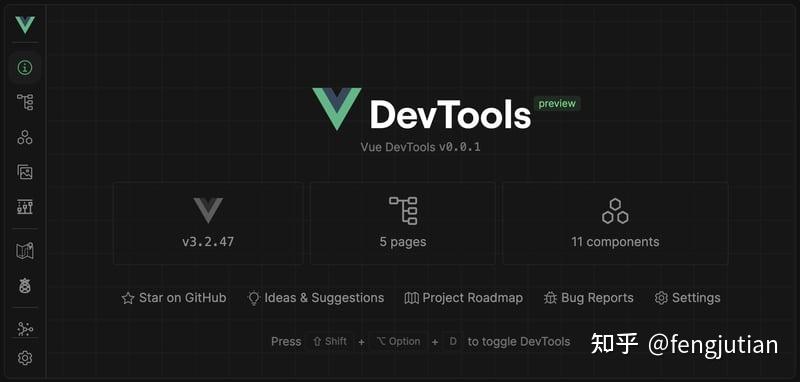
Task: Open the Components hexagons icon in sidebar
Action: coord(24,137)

--

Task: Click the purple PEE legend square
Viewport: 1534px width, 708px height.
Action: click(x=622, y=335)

* * *

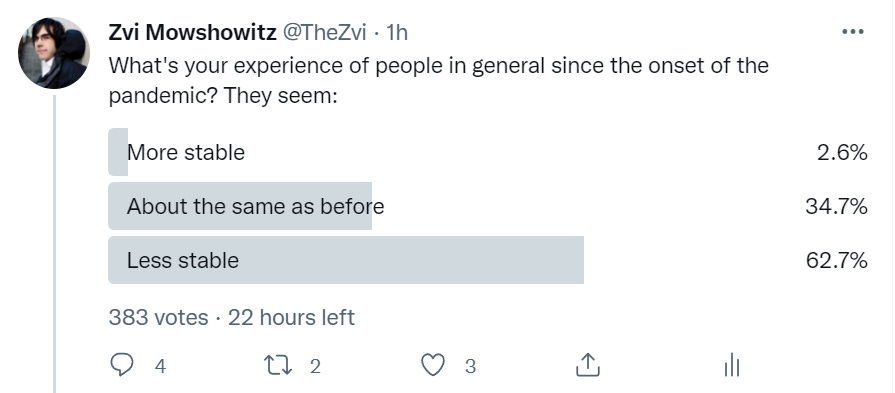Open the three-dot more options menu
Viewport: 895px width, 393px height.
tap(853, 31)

● **Aim**:
Give as a numbered list the lines of the listing from the line containing "Task: Click the purple PEE legend square" through the line containing "Action: click(x=622, y=335)", both included, and omit any blank lines.

● **Result of this task**:
1. Task: Click the purple PEE legend square
2. Viewport: 1534px width, 708px height.
3. Action: click(x=622, y=335)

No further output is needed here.